The Gween Gown

As I drew the curtain back, tiny, three-year old  hands flew up to little cheeks. An audible gasp fell from her mouth. And these words came with a volume the whole world could hear, “Oh, Mommy!!!!!!!"

"You are SOOOOOO beautiful. And your princess dress…it’s so…so…so GWEEN!!!!!”

No, I was not, as the reaction would suggest, coming out of the dressing room at Nordstrom’s in the latest Vera Wang.

Instead, I was wiggling out of a tiny corner in an exam room sporting an ill-fitting hospital gown. It was not what the world would deem gasp-worthy. Or even particularly noteworthy.

But something in my disheveled hair, sweat-beaded forehead and unexpected entrance made the moment magical, the gown, beautiful and the fit, perfect to its young audience.

Something…

Something made it beautiful.

Perhaps it was the open, fluttery sleeves she would touch with a sweet and almost, reverend care. Perhaps it was the one-size-fit-all length that nearly hit the floor on someone only 5’2.  Or perhaps it was simply different from the hoodie and jean combo that normally graced her mama’s frame.

But whatever it was, something made her stop, take notice and deem it lovely.

It was there, as I sat snuggling my little girl in my gween “princess” dress, I realized it was not so unlikely that such a declaration come to such a place in such a way over such a mundane thing.

I had been to this place before.

In a hospital gown.

In a place where someone else had called me beautiful.

In an operating room, perhaps.

With glaring lights and beeping machines blaring as he would push back my hair and whisper,

“You’re beautiful and she is too.”

The sweet little cries, the flash of the camera, the moment he held her up to my face so I could see what he saw---it all was just so lovely.

And the gown was too.

For something in my disheveled hair, sweat-beaded forehead and the long-awaited entrance had made the green gown beautiful.

And in doing so, had made me beautiful too.

But then I felt her little hands smooth the hair around my face and for a moment, I was back to being all things princess.

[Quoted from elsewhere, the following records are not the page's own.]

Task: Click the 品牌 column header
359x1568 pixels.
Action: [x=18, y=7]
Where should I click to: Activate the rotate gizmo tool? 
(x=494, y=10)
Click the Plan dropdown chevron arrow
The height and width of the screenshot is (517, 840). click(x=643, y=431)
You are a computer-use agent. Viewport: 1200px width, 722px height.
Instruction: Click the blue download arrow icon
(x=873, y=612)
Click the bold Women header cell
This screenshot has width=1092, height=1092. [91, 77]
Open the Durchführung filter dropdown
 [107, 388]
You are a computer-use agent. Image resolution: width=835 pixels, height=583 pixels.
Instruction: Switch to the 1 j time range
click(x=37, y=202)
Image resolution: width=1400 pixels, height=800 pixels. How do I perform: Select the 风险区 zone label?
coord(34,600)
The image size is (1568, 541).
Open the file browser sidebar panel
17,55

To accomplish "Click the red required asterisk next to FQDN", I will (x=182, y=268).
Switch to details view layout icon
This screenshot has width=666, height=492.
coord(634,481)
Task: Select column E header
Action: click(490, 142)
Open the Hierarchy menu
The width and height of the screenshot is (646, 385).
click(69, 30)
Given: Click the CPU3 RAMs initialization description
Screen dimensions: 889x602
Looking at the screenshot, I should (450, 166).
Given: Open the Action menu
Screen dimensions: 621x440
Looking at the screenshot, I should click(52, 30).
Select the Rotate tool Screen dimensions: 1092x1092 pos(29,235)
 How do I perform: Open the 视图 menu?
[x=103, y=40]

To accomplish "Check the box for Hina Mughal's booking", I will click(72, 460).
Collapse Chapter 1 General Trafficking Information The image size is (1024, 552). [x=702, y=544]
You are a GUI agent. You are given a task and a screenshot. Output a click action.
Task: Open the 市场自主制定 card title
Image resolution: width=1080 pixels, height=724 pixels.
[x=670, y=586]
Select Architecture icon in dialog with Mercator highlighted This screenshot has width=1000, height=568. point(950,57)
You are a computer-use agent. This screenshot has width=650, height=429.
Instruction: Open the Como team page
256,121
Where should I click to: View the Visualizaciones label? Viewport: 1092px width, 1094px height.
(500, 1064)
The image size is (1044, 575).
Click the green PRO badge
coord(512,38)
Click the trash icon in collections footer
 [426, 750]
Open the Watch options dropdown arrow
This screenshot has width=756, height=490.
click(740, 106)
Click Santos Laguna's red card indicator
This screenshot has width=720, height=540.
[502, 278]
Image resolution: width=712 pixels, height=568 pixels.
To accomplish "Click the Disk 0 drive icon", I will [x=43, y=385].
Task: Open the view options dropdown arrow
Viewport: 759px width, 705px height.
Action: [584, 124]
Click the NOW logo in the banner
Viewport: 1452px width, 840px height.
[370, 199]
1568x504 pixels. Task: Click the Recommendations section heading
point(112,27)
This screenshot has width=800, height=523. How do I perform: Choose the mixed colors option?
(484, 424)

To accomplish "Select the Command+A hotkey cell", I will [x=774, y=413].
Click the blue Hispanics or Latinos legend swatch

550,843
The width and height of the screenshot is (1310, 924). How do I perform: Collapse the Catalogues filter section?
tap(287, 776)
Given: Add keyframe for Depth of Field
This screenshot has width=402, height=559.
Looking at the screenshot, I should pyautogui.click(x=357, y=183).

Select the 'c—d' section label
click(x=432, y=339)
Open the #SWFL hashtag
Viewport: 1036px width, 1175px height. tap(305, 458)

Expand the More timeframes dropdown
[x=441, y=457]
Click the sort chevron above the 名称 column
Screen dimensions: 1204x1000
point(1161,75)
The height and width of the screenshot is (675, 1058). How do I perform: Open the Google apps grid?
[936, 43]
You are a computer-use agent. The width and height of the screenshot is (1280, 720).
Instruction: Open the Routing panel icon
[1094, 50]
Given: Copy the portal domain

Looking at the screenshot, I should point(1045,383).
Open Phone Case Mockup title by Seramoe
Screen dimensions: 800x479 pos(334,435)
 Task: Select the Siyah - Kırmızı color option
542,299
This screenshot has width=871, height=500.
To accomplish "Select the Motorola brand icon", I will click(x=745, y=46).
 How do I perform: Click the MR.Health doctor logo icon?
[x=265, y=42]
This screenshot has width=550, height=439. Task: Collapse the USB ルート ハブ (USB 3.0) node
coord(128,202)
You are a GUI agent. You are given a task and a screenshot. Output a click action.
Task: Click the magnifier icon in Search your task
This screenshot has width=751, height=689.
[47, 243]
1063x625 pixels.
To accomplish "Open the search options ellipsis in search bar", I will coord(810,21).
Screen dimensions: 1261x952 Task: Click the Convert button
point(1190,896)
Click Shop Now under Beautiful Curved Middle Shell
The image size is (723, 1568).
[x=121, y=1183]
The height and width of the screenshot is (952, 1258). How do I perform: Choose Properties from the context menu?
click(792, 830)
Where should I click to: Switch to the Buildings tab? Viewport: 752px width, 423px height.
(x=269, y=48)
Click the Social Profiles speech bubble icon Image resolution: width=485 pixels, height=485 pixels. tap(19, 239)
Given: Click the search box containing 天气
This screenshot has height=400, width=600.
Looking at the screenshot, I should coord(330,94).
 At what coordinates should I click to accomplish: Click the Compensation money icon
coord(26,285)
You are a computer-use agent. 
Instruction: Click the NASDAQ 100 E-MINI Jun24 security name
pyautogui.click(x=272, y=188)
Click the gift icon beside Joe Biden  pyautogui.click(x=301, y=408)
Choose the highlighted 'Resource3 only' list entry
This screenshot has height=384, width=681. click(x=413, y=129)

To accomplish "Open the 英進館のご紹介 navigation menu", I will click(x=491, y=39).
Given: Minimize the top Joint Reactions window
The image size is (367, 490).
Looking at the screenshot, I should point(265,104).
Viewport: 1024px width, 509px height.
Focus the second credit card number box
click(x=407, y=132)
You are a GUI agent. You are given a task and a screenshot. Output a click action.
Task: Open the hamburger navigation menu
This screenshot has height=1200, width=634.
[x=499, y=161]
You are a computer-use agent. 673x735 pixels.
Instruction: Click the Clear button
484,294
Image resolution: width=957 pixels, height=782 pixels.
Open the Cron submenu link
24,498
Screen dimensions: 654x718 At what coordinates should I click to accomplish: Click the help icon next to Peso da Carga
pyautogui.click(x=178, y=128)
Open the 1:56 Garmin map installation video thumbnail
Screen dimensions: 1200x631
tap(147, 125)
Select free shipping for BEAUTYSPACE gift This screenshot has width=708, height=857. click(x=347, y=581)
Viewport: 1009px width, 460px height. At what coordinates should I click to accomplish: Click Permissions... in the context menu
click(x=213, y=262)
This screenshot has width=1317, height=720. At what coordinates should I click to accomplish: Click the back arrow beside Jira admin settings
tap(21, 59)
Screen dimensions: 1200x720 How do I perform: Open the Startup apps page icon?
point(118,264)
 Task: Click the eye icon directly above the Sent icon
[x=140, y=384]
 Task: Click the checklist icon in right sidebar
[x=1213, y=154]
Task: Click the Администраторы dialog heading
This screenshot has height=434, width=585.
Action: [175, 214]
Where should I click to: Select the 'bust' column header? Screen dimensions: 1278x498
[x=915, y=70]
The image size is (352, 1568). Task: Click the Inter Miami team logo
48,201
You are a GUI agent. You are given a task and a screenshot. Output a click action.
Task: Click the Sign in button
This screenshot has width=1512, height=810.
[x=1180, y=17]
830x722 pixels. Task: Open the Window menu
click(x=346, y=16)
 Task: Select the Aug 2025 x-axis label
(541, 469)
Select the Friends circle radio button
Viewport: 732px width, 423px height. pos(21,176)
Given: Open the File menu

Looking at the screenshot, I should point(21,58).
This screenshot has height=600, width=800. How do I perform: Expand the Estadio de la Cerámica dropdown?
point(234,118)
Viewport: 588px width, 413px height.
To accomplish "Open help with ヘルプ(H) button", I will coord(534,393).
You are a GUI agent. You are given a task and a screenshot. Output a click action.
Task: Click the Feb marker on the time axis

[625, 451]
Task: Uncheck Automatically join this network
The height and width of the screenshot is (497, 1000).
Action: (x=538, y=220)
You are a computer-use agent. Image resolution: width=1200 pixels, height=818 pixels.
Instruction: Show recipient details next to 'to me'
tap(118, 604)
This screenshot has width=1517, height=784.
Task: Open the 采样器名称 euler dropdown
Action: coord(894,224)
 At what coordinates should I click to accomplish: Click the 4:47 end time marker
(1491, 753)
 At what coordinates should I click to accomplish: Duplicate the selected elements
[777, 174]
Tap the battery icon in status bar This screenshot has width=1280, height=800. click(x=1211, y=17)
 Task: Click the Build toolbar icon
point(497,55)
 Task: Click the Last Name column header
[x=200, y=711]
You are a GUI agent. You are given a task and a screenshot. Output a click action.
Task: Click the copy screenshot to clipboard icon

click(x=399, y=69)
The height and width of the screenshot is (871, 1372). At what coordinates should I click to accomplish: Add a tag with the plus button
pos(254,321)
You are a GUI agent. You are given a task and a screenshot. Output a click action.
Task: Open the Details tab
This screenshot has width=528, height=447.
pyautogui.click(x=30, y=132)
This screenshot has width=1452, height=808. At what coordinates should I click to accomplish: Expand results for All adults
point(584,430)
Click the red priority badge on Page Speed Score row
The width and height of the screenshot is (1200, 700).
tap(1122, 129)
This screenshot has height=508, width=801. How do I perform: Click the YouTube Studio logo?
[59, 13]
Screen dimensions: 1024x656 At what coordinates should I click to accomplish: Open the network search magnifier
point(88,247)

I laughed as she put sticky lip gloss all over my chin and lotion on my nose. But I played along with an earnest, “How do I look?”

“BEEEEAUT-I-FUL, Mommy.  Just. Beautiful.”

It was then my eyes closed again to find myself in the same green gown but a different room.

The corner room of the ICU.

Lights were now quieted but machines, still beeping as he would smooth my hair, apply chapstick to my lips, lovingly rub lotion on my weary hands and whisper, “I love you.”

To which I would eek out something along the lines of, “I’m sorry I am such a mess…”

But would be answered back with another hushing, “I love you,” as he would squeeze my hand and then without complaint, leave to be where he was needed most.

Back to princesses and a prince. Back to lip gloss and Spiderman.  Back to all things lovely and ours.

But his love stayed with me and once again, had made the green gown beautiful.

Had made me beautiful.

The knocking on the door brought me back to reality with a snap and I rubbed the lip gloss from my chin, sat the little princess down on the chair and climbed up onto the exam table.

The spell had been broken and my princess dress had become a hospital gown once more.

But as I left that little room with her hand in mine, I remembered all the moments I had been loved and been made to feel beautiful in that cruddy little gown.

The day we laughed that we’d just spent the money for our anniversary dinner on a hospital stay.

(AGAIN.)

And should you not believe me,

nathan and sara

Or the day we snorted that I drove myself to the ER when I needed an emergency appendectomy.

Or the day we rejoiced that the best pizza place in town was right around the corner from the hospital.

Or the  day we realized we cherished this strange little place...

A place where we had met over and over and over again.

You, in your Gator cap and I, in my gween gown.

Laughing, loving and reminding each other…

Anything can be beautiful if love makes it so.